Segundo a prefeitura de Seine-Saint-Denis, verificaram-se alguns "distúrbios localizados" em Clichy e noutras localidades vizinhas, com carros e caixotes do lixo incendiados e provocações aos polícias mobilizados.
A destruição de bens, posse de substâncias inflamáveis e violências voluntárias estiveram na base das novas detenções.
No local encontravam-se cerca de 400 agentes da polícia de intervenção, que foram mais uma vez alvo de "cocktails molotov", tendo a situação sido considerada "controlada" às primeiras horas da madrugada.
Os ânimos têm estado acesos neste bairro a norte de Paris desde sexta-feira, quando dois adolescentes de 15 e 17 anos morreram electrocutados num transformador de electricidade, onde se refugiaram alegadamente durante uma fuga da polícia.
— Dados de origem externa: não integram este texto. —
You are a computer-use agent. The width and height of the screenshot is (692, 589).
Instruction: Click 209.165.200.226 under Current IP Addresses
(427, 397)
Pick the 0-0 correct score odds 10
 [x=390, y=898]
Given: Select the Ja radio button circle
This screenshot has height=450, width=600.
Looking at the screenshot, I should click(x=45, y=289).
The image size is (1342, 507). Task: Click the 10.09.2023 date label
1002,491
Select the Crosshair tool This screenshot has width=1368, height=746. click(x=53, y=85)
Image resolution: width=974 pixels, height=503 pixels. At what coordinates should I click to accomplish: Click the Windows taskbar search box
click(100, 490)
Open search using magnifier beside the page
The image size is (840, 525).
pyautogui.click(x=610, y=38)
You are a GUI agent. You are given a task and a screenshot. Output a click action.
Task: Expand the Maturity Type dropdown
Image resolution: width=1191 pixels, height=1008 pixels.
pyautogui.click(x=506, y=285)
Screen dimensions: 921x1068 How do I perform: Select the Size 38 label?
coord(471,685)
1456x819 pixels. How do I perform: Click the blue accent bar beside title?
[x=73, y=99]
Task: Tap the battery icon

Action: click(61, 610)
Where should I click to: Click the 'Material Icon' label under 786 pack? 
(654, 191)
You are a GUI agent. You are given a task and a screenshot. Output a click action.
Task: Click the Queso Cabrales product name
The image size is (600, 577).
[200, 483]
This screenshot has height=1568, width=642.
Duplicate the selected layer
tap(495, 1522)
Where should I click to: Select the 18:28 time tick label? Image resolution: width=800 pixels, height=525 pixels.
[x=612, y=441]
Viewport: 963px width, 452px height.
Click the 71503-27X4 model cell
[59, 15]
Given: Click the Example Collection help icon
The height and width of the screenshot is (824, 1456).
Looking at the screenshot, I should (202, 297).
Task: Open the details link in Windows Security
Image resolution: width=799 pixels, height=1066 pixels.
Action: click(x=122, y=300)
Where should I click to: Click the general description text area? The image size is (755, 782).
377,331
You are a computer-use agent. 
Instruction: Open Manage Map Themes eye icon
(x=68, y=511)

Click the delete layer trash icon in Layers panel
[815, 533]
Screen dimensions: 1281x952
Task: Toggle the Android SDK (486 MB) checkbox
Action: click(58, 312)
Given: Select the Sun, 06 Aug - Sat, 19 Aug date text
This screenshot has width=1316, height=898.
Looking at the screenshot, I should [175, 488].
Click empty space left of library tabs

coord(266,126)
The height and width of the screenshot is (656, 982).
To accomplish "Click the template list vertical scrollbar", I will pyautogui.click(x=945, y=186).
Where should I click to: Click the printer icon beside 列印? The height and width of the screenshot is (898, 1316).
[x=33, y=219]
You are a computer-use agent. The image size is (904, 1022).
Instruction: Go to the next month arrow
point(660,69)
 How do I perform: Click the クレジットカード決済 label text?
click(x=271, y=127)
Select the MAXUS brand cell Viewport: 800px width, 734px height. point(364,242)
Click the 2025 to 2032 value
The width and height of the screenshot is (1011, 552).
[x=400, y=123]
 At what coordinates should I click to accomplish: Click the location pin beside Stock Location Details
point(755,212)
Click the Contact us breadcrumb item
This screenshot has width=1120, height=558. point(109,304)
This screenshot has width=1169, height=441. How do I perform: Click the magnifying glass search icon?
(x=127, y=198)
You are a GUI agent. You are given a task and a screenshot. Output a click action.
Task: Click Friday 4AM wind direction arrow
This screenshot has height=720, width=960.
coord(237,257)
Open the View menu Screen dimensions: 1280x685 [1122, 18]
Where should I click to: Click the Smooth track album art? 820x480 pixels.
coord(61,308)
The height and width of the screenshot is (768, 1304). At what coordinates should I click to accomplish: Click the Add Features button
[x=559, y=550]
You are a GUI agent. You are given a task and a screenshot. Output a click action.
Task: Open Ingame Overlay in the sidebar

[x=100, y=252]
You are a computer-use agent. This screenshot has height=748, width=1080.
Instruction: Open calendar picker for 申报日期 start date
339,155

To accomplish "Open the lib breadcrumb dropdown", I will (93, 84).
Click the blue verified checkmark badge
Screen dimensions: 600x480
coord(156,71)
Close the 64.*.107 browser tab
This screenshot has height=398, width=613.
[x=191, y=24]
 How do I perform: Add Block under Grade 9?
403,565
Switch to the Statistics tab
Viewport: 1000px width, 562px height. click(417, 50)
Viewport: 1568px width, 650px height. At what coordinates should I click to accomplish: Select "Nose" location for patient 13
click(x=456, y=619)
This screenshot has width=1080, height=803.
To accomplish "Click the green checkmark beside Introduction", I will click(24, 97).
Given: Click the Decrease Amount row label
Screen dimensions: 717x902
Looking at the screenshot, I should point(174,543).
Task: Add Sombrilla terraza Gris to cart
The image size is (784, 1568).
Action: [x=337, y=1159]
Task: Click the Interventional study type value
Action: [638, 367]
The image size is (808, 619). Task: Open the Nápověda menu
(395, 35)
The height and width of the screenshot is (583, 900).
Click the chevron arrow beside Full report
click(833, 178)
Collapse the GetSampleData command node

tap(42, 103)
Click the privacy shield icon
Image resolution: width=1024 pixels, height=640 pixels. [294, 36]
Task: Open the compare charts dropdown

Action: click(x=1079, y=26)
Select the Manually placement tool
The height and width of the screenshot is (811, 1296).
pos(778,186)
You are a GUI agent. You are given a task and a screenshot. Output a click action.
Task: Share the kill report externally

Um outro jovem, de 21 anos, ficou ferido com gravidade e encontra-se hospitalizado.
As autoridades, que efectuavam um controlo de identidade, negam ter perseguido os jovens e o ministro do Interior, Nicolas Sarkozy, anunciou a abertura de um inquérito cujos resultados prometeu divulgar.
A situação tomou novos contornos no domingo, quando uma granada de gás lacrimogéneo da polícia foi encontrada dentro de uma mesquita, o que indignou os fiéis muçulmanos.
A tensão aumentou na tarde de segunda-feira, após a condenação de três jovens que participaram nos distúrbios das noites anteriores pelo tribunal de Bobigny a dois meses de prisão efectiva por terem atirado pedras contra as forças de ordem.
Outras cinco pessoas aguardam julgamento, que foi adiado na segunda-feira para a próxima semana.
Entretanto, as famílias das vítimas, que vão apresentar queixa por "falta de assistência a pessoa em perigo", recusaram encontrar-se com o ministro do Interior, que qualificaram de "incompetente" e pediram um audiência com o primeiro-ministro.
"Nós pedimos calma, pedimos que a justiça seja feita, pedimos que os CRS [Polícia de choque] partam e pedimos para sermos recebidos pelo senhor [Dominique] de Villepin", exigiu segunda-feira Siyakah Traore, irmão de Bouna, um dos jovens mortos.